== Текст для чтения ==

Гольденвейзер Александр Борисович
Шрифт:
— У меня в молитве есть слова: «Радуйся, когда тебя бранят». Когда бываешь один, в хорошем духе — это удается. Я нынче был в прекрасном настроении. А иногда бываешь плох, и тяжело становится.
13 августа. С. А.Стахович привезла биографию Тютчева. Л. Н. просматривал ее и восхищался многими приведенными там стихотворениями. Как-то позже, но еще на балконе, он сказал ей:
— Мы так развращены и испорчены, что радуемся этому. Я мало знал Тютчева, но чувствую в нем громадные духовные силы и не могу не жалеть, что они ушли на такие пустяки. А он, очевидно, думал, что писание стихов — это дело необыкновенной важности.
Стахович спорила и защищала поэзию. Она говорила о Л.H., что есть люди, которые любят его и которым он дорог за его художественные произведения, а для других он дорог другими сторонами, и нельзя оспаривать значительности того, что оказывает на людей такое действие.

== Задачи ==
1. Перечислите всех людей, которые названы в тексте для чтения по фамилии или инициалам. Заголовок не учитывайте.
2. Ответьте по тексту для чтения на вопросы:
(a) Какие слова из молитвы приводятся в начале?
(b) Какая дата стоит у записи?
(c) Что привезла С. А. Стахович?
3. Перескажите, пожалуйста, короче абзац текста для чтения, который начинается словами «Стахович спорила и защищала поэзию».

== Строки данных ==
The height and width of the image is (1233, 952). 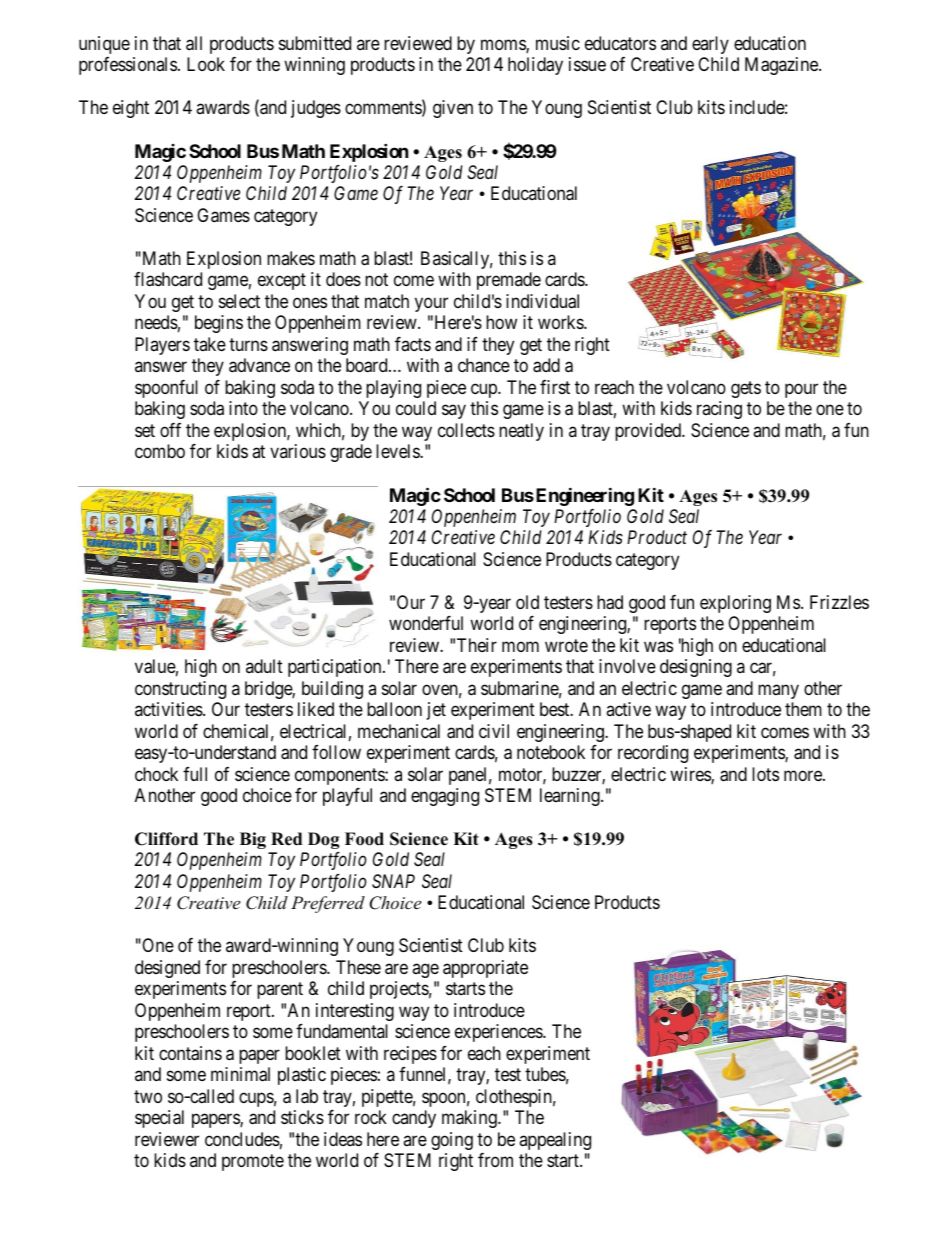 What do you see at coordinates (159, 1119) in the image?
I see `special` at bounding box center [159, 1119].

== Список ответов ==
1. С. А. Стахович; Л. Н.; Тютчев.

2.
(a) «Радуйся, когда тебя бранят».
(b) 13 августа.
(c) Биографию Тютчева.

3. Стахович спорила и защищала поэзию. Она говорила, что одним людям Л. Н. дорог своими художественными произведениями, а другим иными сторонами. По её словам, нельзя оспаривать значительность того, что так действует на людей.